Mais enfin le principe est excellent en lui-même, et Emerson devait le choisir pour trois motifs: 1o à cause de ses opinions personnelles, 2o à cause de la situation religieuse des États-Unis, 3o à cause du gouvernement américain. A cause de ses opinions personnelles, avonsnous dit: quelles sont les opinions politiques et religieuses d'Emerson? à quel parti appartient-il?

« Des deux grands partis politiques qui divisent l'Amérique à cette heure (dit-il), je répondrai que l'un a la meilleure cause et que l'autre possède les meilleurs hommes. Le philosophe, le poëte, l'homme religieux, souhaiteront de voter avec le démocrate pour le libre commerce, le suffrage universel, l'abolition des cruautés légales, et pour faciliter de toute manière, aux jeunes et aux pauvres, l'accès aux sources de la richesse et du pouvoir; mais rarement ils peuvent accepter, comme représentants de ces libéralités, les personnes que leur présente le parti populaire. Elles n'ont pas eu au cœur les fins qui donnent à ce mot de démocratie l'espérance et la vertu qu'il renferme. L'esprit de notre radicalisme américain est destructeur et sans élans, il n'a pas d'amour, il n'a pas de fins divines et ultérieures, il est destructeur simplement, sans haine et égoïsme. D'un autre côté, le parti conservateur, composé des hommes les plus modérés, les plus cultivés, les plus capables de la nation, est timide et se contente simplement d'étre le défenseur de la propriété; il ne venge aucun droit, il n'aspire à aucun bien réel, il ne flétrit aucun crime, il ne propose aucune police généreuse, il ne construit pas, n'écrit pas, ne chérit pas les arts, il n'anime pas la religion, n'établit pas d'écoles, n'encourage pas la science, n'émancipe pas l'esclave, ne fraternise pas avec le pauvre, l'Indien ou l'émigrant. D'aucun de ces deux partis, une fois au poцvoir, on ne doit attendre quelque bienfait proportionné aux ressources de la nation, pour la science, l'art ou l'humanité.>>>

Voilà une explication franche, sans hésitation, et qui sépare Emerson de ces deux partis à la fois. Croit-il davantage à la philanthropie? Il succombe souvent, dit-il, et donne son dollar; « mais ce n'est qu'un stérile dollar. >> Croit-il aux sociétés religieuses? Il s'est séparé de son Église. Quant aux mortes sociétés bibliques, comme il les appelle, il n'en tient aucun compte. C'est un homme qui n'est d'aucun parti, d'aucune Église, d'aucune opinion accréditée en Amérique. Ses opinions sont donc toutes personnelles et individuelles. A quoi et à qui croitil? A lui. De la position d'Emerson au milieu des partis et des systèmes américains découlera naturellement sa philosophie. Il n'appartient à aucun parti; de là résultera, soyez-en sûr, la protestation en faveur de l'individu contre la multitude.
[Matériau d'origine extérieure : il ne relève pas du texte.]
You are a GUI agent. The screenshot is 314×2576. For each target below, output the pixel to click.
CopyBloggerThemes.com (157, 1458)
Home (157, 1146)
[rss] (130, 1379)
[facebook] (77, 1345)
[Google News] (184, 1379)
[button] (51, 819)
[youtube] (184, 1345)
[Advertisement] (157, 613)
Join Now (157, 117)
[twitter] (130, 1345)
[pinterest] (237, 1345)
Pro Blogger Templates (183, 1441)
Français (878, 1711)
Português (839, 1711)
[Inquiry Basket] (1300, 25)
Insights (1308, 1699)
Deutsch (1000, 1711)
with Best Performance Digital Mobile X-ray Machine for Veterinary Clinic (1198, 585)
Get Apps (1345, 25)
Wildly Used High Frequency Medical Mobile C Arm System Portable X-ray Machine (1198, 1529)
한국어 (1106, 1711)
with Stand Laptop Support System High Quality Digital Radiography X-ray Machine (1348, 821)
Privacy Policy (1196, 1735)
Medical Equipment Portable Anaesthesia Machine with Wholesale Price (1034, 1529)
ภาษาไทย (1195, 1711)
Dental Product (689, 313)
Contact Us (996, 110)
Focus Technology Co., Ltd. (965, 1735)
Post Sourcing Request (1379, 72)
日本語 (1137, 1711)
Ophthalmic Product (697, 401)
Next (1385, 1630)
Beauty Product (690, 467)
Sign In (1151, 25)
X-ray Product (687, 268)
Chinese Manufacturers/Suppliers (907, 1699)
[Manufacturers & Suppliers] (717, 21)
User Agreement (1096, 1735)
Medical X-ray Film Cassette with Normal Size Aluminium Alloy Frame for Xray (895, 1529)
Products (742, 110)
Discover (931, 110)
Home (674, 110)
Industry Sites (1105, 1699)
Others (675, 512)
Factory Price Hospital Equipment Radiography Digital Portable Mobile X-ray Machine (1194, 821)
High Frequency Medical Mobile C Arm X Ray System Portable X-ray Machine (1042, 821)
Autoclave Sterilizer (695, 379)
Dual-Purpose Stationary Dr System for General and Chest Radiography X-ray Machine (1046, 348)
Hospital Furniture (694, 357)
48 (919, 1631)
Le second motif qui décide Emerson à élever l'individu au-dessus de la société, c'est la situation religieuse de l'Amérique. Y a-t-il en Amérique une religion qui réunisse les masses? Il n'y en a point. Le protestantisme, en se décomposant en une foule de sectes, tend de plus en plus à faire éclore des religions qui sont celles de quelques individus. Cependant il y a un lien qui rapproche toutes ces sectes, c'est l'esprit puritain. Je m'étonne qu'on n'ait pas déjà fait cette observation. S'il arrivait qu'un jour il y eût (chose fort désirable) un pays où le sentiment religieux dominât sans que la croyance intime, personnelle de chacun fùt inquiétée par ce sentiment, ce pays serait les États-Unis. L'esprit religieux qui réunirait ainsi tous les cœurs, en laissant à l'individu ce qu'on peut appeler son opinion dogmatique, serait l'esprit puritain. Un même cœur, un esprit différent, comme un immense sacrifice où, réunis ensemble, brûleraient les encens et les parfums les plus divers, voilà l'idéal d'Emerson; c'est aussi l'idéal du protestantisme.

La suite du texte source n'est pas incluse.